021This is the summer to become diaper free. For the most part, except to sleep at night, the diapers are off and away from sight, but even a week later, the battle continues. Mostly, Ella forgets to go when she is watching a cartoon, drawing or playing. There simply isn’t any time to take a break to go to the toilet. Most of the time, she just takes the wet “big girl pants” off and continues playing while going commando. The other day not even the wetness bothered her, so when I confronted her about what happened to the Hello Kitty pants, she shook her head, “I no pee pee. Hello Kitty crying mama” with a straight face.

Pee pee is easily handled, cleaned up and hidden – a clean pair of big girl pants in my purse does the trick. It’s the poo poo that is stinking up the process.

For whatever reason, her biggest joy is to go once we are on the beach. As if the Adriatic Sea is her Metamucil. She puts her feet in the water and….well…goes. Fortunately, unlike California, Croatia hasn’t yet outlawed plastic bags – and I always happen to have one in my backpack. Like a dog owner, I pick up the pieces fallen on the pebbles and, under every beach-goer’s watchful eye and laughing grin, I carry them off to the nearest trashcan, while Ella makes a public service announcement in her triumphant voice: “I make a big poo-poo mommy. Vejiko gono I make!”  

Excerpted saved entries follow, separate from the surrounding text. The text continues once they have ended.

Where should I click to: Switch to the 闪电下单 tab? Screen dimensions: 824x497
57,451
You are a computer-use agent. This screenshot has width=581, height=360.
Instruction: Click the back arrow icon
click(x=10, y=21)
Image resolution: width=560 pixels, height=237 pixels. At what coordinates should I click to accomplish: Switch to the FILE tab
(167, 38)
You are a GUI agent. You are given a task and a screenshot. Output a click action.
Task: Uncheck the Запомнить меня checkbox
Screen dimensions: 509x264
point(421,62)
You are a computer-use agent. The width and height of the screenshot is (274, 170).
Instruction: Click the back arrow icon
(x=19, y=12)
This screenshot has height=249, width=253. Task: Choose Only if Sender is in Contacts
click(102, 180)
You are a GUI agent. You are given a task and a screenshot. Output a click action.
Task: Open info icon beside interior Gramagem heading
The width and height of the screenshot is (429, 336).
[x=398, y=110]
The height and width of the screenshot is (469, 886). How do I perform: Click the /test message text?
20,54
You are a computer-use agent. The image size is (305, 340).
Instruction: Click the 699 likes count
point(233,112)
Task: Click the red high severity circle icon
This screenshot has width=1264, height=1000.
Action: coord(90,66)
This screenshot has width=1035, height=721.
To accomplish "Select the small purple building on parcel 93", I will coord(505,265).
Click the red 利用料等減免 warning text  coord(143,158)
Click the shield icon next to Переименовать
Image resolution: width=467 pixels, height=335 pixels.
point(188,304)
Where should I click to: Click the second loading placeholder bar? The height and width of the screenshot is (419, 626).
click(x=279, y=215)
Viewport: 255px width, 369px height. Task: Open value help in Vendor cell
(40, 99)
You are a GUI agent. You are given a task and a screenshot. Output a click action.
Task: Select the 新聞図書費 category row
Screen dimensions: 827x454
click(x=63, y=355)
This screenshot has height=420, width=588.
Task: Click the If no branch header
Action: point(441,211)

She has done this three times already, on three different beaches, “christened them” as they say here.

The preschool where she is to start in August allows only three ”accidents” per week. Thankfully, we have another two months to practice and the preschool is not on the beach.

On Memory: Time, Place,

10 Jun

“Anyone who has ever revisited the place of his birth after years of absence is shocked by the differences between the way the place actually is, and the way he has remembered it. He may walk along old familiar streets and roads, but he is a stranger in a strange land. He has thought of this place as a home, but he finds he is no longer here in spirit. He has gone on to a new and different life, and in thinking longingly of the past, he has been giving thought and interest to something that no longer really exists.” – James McBride, The Color of Water

***

I am not from here. I am from a place different than this.

Where people greet me with a handshake, a kiss, on both cheeks, or a simple “O” and “E,” vowels that hide years of history, memory, and lazy repeats. Days repeat. Wake up to the fluorescent sky and closed shades, “pazi promaja je,” careful not to sit where the draft of slight wind can blow into your ovaries. Stroll the promenade looking for someone I may know, so that they can tell me “uvik si ista.” No I haven’t changed at all, not at all since I was 15 and left this town. I did not cut my hair, color it or grow it out, I did not gain or lose more than 5 lbs, I did not start wearing make up or heels. But 19 years (has it really been that long?) is a long time, longer than half my life, than all my life here. Long enough to finish college, have my heart broken, then mended, to write a book, get a masters, to move apartments 10 times, get married and have a kid, be someone’s favorite friend and someone’s least favorite teacher. Long long time to “stay the same” but it’s all the same, always the same. Nothing changes except what’s for lunch, and that makes all the nonchange worth the wait. With more banks and only the latest cell phones, more choices of diaper wipes and yogurts than even over there. Other than that, it’s the same.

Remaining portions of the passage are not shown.